» 문제 설명 1
아래 기록 가운데 "Image resolution: width=1568" 문구가 들어 있는 줄부터 "Looking at the" 문구가 들어 있는 줄까지 양 끝 줄을 포함해 그대로 옮겨 적으세요.

» 인용 본문
# KNN

In [None]:
import os
import numpy as np
import pandas as pd
from plt_rcs import *
import hds

In [None]:
os.getcwd()

In [None]:
os.chdir('../../data')

In [None]:
sorted(os.listdir())

In [None]:
objs = pd.read_pickle('WhiteWine.pkl')

In [None]:
globals().update(objs)

In [None]:
%whos

In [None]:
X_train, X_valid, y_train, y_valid = X_train, X_valid, y_train, y_valid

## 데이터 표준화

In [None]:
from sklearn.preprocessing import StandardScaler

In [None]:
# 표준화 객체
scaler = StandardScaler()

In [None]:
# 표준화
X_train = scaler.fit_transform(X_train)
X_valid = scaler.transform(X_valid)

In [None]:
pd.DataFrame(data=X_train).describe().round(3)

In [None]:
pd.DataFrame(data=X_valid).describe().round(3)

## 가중치 없는 KNN 분류 모델 학습

In [None]:
from sklearn.neighbors import KNeighborsClassifier

In [None]:
# 가중치 없는 KNN 분류 모델 생성
model_unif = KNeighborsClassifier()

In [None]:
model_unif.get_params()

In [None]:
# 모델 학습
model_unif.fit(X=X_train, y=y_train)

In [None]:
# 정확도 확인
model_unif.score(X=X_train, y=y_train)
# 0.8865227537922987
model_unif.score(X=X_valid, y=y_valid)
# 0.8061224489795918

In [None]:
# 이웃간 거리 및 인덱스 확인
distances, indices = model_unif.kneighbors(X=X_valid)

In [None]:
distances[0]
# array([0.84149839, 1.18088628, 1.25421004, 1.25455938, 1.25766403])
indices[0]
# array([1833, 1041, 1351, 3203, 2240])

## 최근접 이웃과의 거리 분포 확인

In [None]:
kth_distances = pd.Series(data=distances[:, -1])
kth_distances.describe().round(3)

In [None]:
kth_distances.sort_values().tail()

In [None]:
plt.rc(group='figure', figsize=(4, 4))

In [None]:
sns.histplot(x=kth_distances, binrange=(0, 6), binwidth=0.5)
plt.show()

## 가중치 있는 KNN 분류 모델 학습

In [None]:
model_dist = KNeighborsClassifier(weights='distance')

In [None]:
# 가중치가 있는 KNN 분류 모델로 학습
model_dist.fit(X_train, y_train)

In [None]:
# 가중치가 있는 정확도를 확인
model_dist.score(X=X_train, y=y_train)
# 1.0
model_dist.score(X=X_valid, y=y_valid)
# 0.8469387755102041

## 분류 모델 성능 평가

In [None]:
y_pred_unif = model_unif.predict(X_valid)
y_pred_dist = model_dist.predict(X_valid)

» 문제 설명 2
위 KNN 분류 본문에서 "## 가중치 있는 KNN" 부분부터 "model_dist.score(X=X_train, y=y_train)" 부분까지 양 끝을 포함해 한 글자도 바꾸지 말고 다시 적으세요.

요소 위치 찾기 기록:
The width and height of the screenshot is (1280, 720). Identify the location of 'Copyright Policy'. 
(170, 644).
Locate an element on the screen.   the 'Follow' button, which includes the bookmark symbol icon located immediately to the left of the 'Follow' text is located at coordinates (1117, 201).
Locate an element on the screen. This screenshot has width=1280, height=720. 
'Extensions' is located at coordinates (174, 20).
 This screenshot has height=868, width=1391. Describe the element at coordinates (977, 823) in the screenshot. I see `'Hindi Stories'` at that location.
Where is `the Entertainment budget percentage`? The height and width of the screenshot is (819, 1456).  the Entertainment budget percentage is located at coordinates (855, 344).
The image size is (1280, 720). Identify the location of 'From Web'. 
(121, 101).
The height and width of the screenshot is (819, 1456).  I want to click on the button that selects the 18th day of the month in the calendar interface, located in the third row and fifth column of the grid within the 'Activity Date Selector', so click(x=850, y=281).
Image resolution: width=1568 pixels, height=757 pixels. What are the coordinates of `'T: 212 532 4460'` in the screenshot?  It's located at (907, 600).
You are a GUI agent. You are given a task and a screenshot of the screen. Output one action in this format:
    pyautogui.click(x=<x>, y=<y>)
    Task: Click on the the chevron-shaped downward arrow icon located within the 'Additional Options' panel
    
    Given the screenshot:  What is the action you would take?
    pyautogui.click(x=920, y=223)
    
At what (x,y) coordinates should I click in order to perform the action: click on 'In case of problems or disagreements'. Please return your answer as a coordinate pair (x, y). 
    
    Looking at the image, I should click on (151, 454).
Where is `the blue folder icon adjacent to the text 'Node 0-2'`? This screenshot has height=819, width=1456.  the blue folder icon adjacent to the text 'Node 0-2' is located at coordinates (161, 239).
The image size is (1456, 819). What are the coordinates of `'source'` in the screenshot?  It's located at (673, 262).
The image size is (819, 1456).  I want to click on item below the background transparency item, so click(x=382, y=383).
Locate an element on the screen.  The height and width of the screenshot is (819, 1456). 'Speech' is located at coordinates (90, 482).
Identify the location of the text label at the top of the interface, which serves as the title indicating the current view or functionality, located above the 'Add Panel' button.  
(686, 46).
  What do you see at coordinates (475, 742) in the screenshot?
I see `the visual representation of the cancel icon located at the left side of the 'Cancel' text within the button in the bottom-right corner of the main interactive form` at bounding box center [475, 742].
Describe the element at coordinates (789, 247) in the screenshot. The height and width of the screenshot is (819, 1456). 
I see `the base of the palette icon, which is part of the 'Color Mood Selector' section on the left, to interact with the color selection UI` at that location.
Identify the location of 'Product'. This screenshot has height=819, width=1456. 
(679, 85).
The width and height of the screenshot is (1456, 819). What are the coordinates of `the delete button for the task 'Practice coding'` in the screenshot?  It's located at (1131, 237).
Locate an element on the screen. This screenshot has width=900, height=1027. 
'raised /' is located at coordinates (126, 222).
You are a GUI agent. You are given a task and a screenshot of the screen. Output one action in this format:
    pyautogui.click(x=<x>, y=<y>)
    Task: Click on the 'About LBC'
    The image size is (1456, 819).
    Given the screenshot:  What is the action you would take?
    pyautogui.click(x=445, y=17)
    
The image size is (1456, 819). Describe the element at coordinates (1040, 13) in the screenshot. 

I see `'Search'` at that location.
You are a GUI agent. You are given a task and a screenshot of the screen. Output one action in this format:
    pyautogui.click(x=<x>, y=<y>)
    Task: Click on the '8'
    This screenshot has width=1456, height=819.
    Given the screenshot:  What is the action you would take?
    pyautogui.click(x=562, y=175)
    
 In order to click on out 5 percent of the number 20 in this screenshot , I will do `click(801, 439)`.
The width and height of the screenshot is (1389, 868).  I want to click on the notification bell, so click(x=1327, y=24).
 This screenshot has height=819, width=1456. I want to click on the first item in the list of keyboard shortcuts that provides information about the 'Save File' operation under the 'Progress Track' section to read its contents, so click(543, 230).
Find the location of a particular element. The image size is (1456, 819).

» 답변 1
Image resolution: width=1568 pixels, height=757 pixels. What are the coordinates of `'T: 212 532 4460'` in the screenshot?  It's located at (907, 600).
You are a GUI agent. You are given a task and a screenshot of the screen. Output one action in this format:
    pyautogui.click(x=<x>, y=<y>)
    Task: Click on the the chevron-shaped downward arrow icon located within the 'Additional Options' panel
    
    Given the screenshot:  What is the action you would take?
    pyautogui.click(x=920, y=223)
    
At what (x,y) coordinates should I click in order to perform the action: click on 'In case of problems or disagreements'. Please return your answer as a coordinate pair (x, y). 
    
    Looking at the image, I should click on (151, 454).

» 답변 2
## 가중치 있는 KNN 분류 모델 학습

In [None]:
model_dist = KNeighborsClassifier(weights='distance')

In [None]:
# 가중치가 있는 KNN 분류 모델로 학습
model_dist.fit(X_train, y_train)

In [None]:
# 가중치가 있는 정확도를 확인
model_dist.score(X=X_train, y=y_train)